● **READING TEXT**

+++

According to Lebanese security forces, the attack had been expected for several days. It was considered likely that Jabhat al-Nusra might retaliate for Hezbollah’s participation in the fighting in Syria.

During the middle of last week, Hezbollah was concerned that Jabhat al-Nusra might target the Liberation Day celebrations held in Mashghara, Bekaa (Liberation Day is about the withdrawal of the Israeli army from the security zone it had established in Lebanon’s south). In the celebration, Nasrallah gave a speech on a giant screen and announced that his party is fighting in Syria.

During the past few weeks, Hezbollah’s leadership in Beirut received information that Jabhat al-Nusra might transfer its war against Hezbollah to Lebanon, according to different rules of engagement than those followed in Syria. In other words, Jabhat al-Nusra plans to launch operations to strike Hezbollah from the rear and sabotage its ability to fight in Syria.

Lebanese security sources expect the war between Hezbollah and Jabhat al-Nusra to escalate in the next few days. According to available information, Jabhat al-Nusra controls Lebanese and Palestinian Salafist groups in northern Lebanon, in the Ein al-Hilweh refugee camp near the southern city of Sidon, and in Beirut and its suburbs, especially in the Burj al-Barajneh Palestinian refugee camp.

For weeks, pro-Jabhat al-Nusra Salafist groups in Lebanon have been training dozens of displaced Palestinians from Syria in at least two locations in the Ein al-Hilweh camp. Lebanese intelligence said that Osama al-Shehab, an al-Qaeda operative, supervises those two locations in Ein al-Hilweh camp.

According to a Lebanese security assessment, Jabhat al-Nusra can fight a war against Hezbollah in Lebanon. There are hundreds of thousands of displaced Syrians who wish to see Syrian President Bashar al-Assad toppled and who live among the Lebanese Sunni community in Lebanon. Jabhat al-Nusra can use those displaced Syrians in its fight against Hezbollah.

+++

(Stored entries)
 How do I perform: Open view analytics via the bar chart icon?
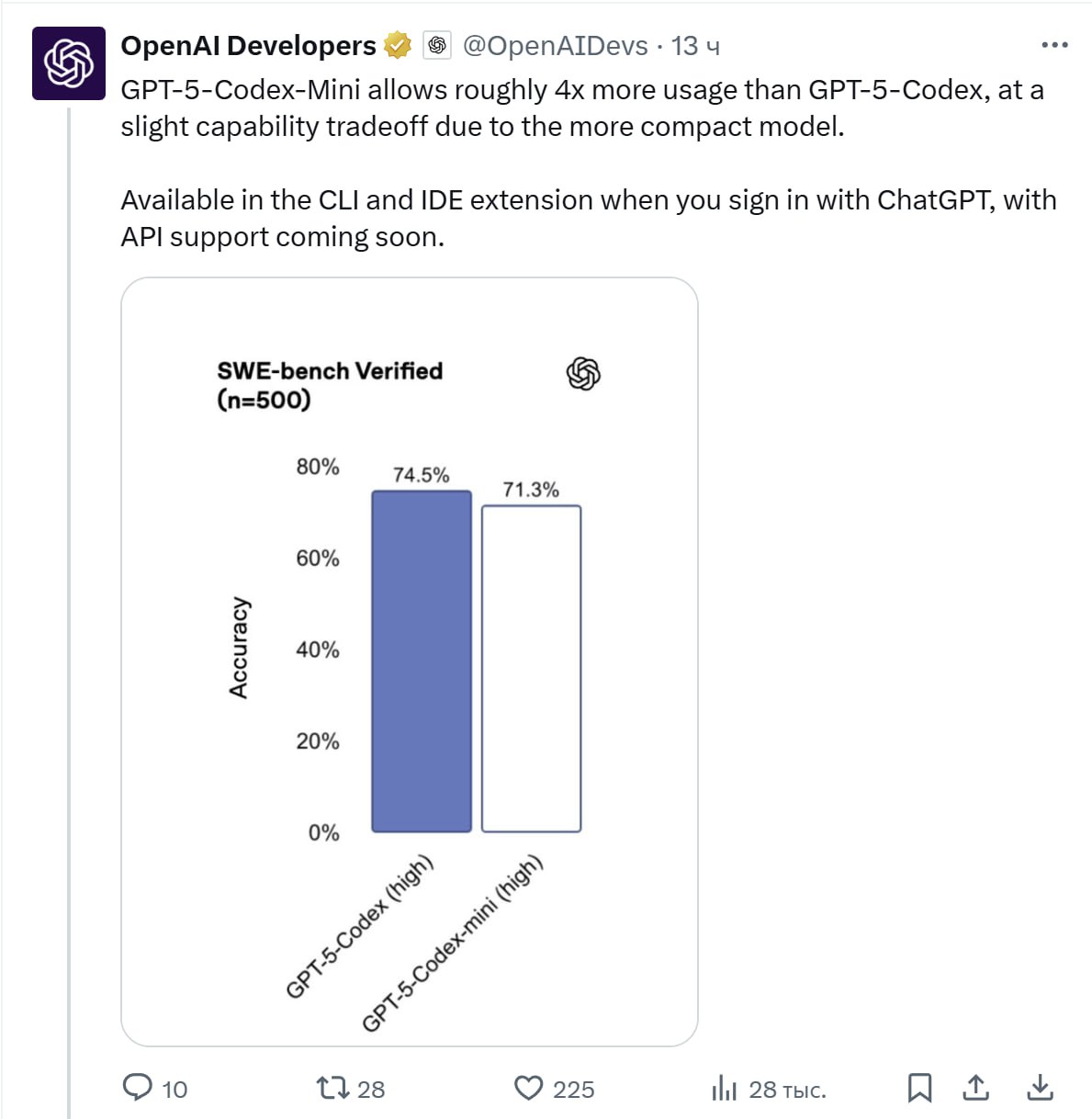point(726,1089)

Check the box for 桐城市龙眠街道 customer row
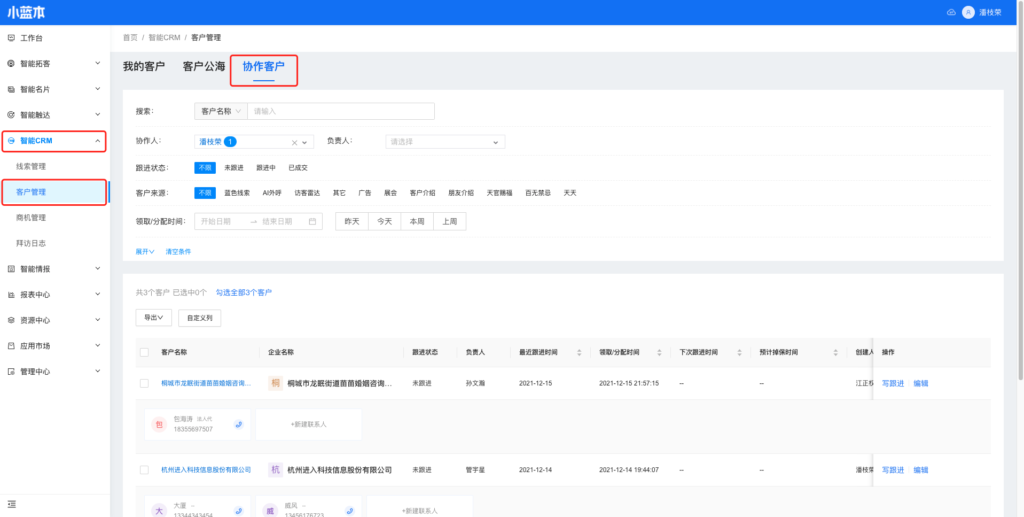coord(143,383)
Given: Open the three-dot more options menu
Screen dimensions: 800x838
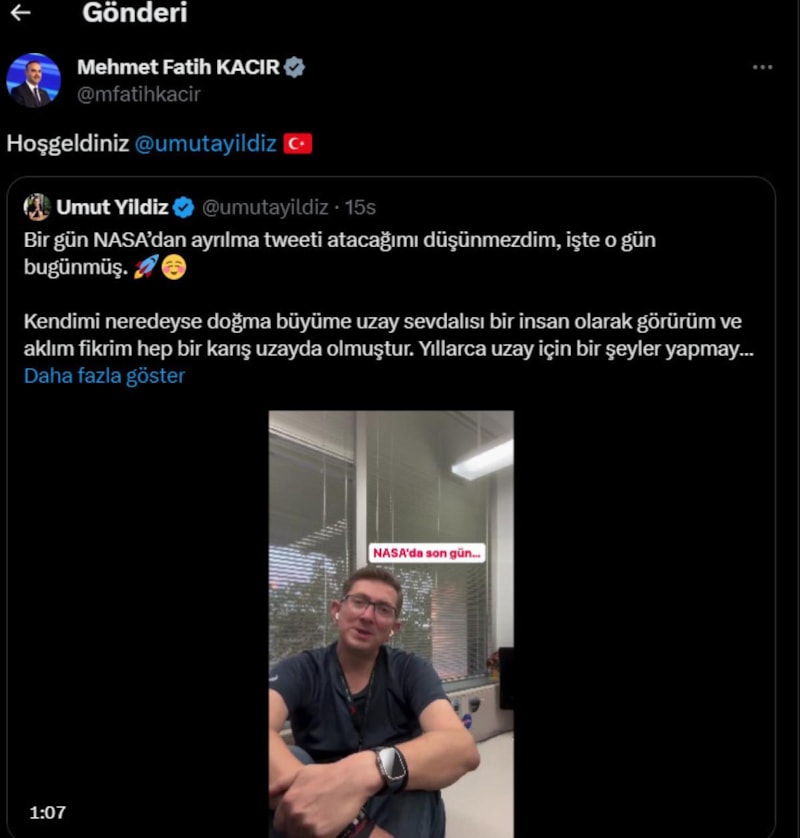Looking at the screenshot, I should (x=762, y=67).
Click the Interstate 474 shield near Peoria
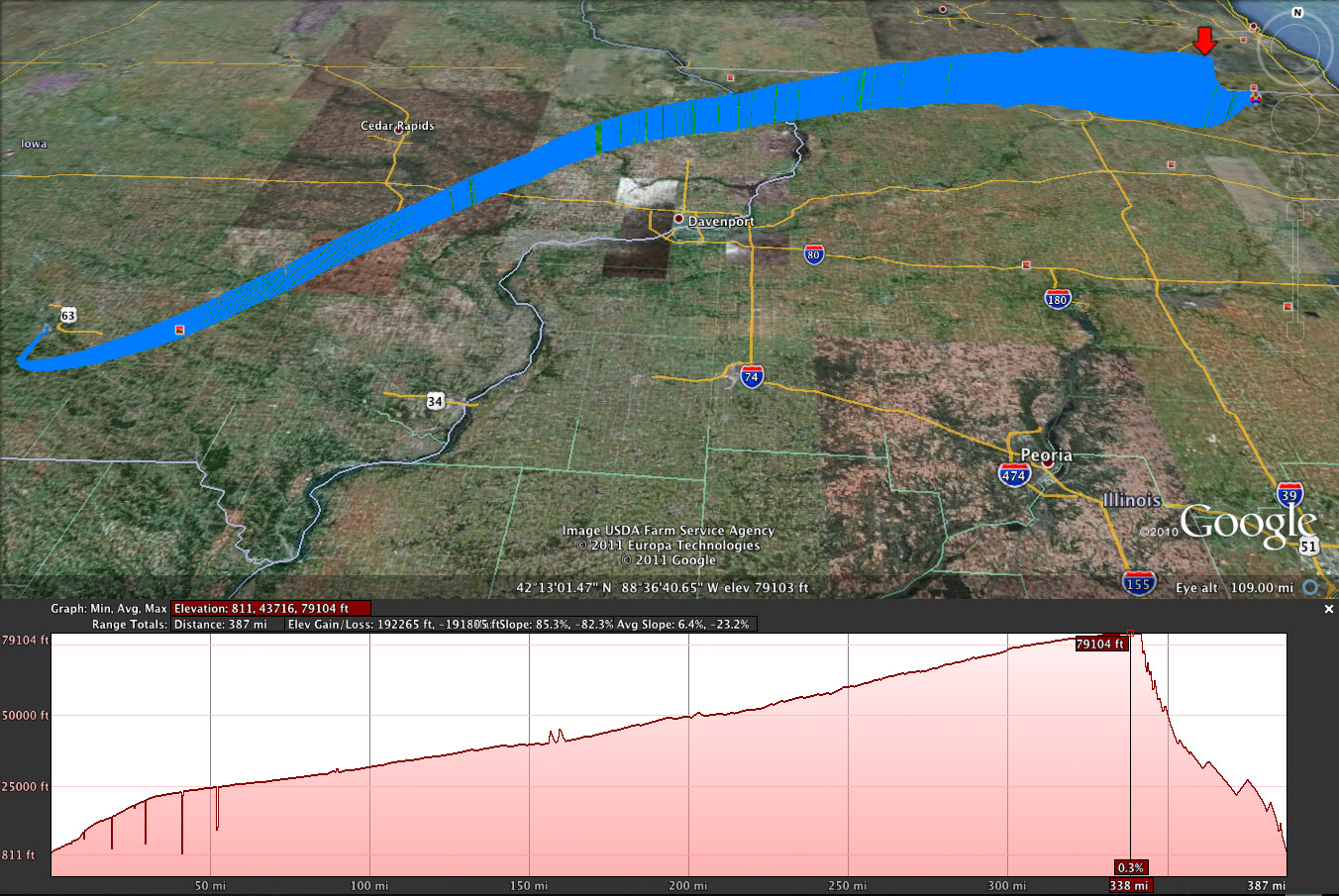 point(1013,475)
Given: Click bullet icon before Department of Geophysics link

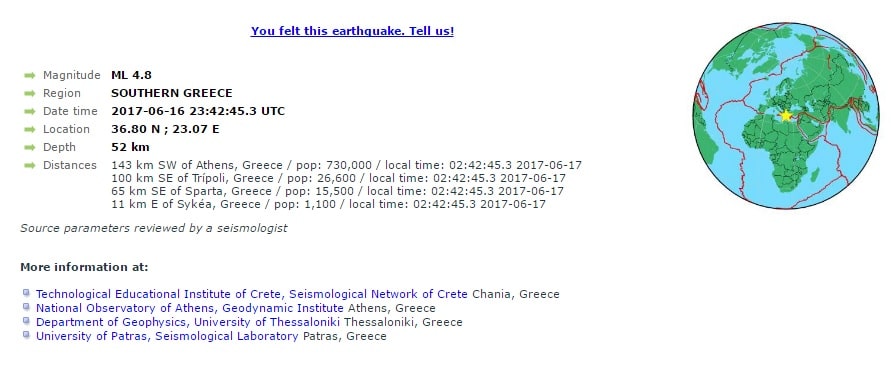Looking at the screenshot, I should [26, 321].
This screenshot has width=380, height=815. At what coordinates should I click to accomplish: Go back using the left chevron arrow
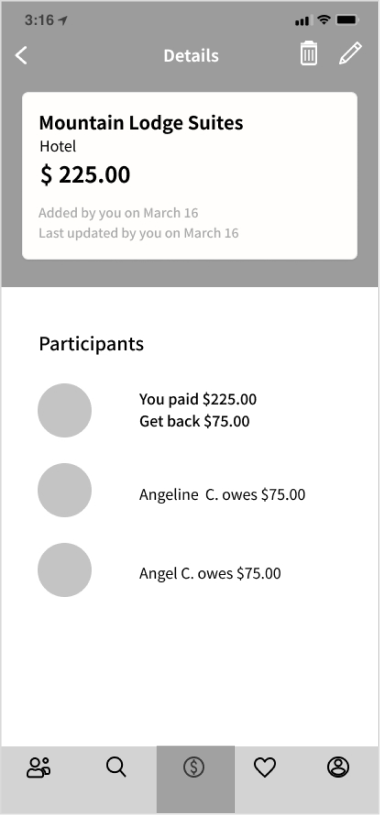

+++

● **EXERCISE GOAL**
Extend the report on Jabhat al-Nusra and Hezbollah in Lebanon, picking up after its final sentence.

● **EXERCISE OUTPUT**
Recently, there have been political and on-the-ground signs that the war between Jabhat al-Nusra and Hezbollah is heading toward becoming an open war in both Syria and Lebanon. Among those signs was when Nasrallah described the Islamist opposition in Syria as “takfiris.” There has also been a statement by the Free Syrian Army (FSA) saying that the FSA will target Beirut and its international airport in response to Nasrallah’s decision to fight in Syria alongside the regime. But that statement was quickly withdrawn.

Can there really be a war between the two sides in Lebanon?

In his speech last Saturday [May 25], Nasrallah said that they would fight only in Syria and asked his Lebanese opponents who wish to fight Hezbollah to do so in Syria and keep Lebanon outside the fight. But some of Nasrallah’s supporters were critical of his speech. One of them told Al-Monitor, “Nasrallah may have made a mistake in revealing his weak spot. So [his opponents] may choose to fight Hezbollah in Lebanon, which Nasrallah is trying to keep out of the fight.” The same source told Al-Monitor that Hezbollah can fight on two fronts at the same time.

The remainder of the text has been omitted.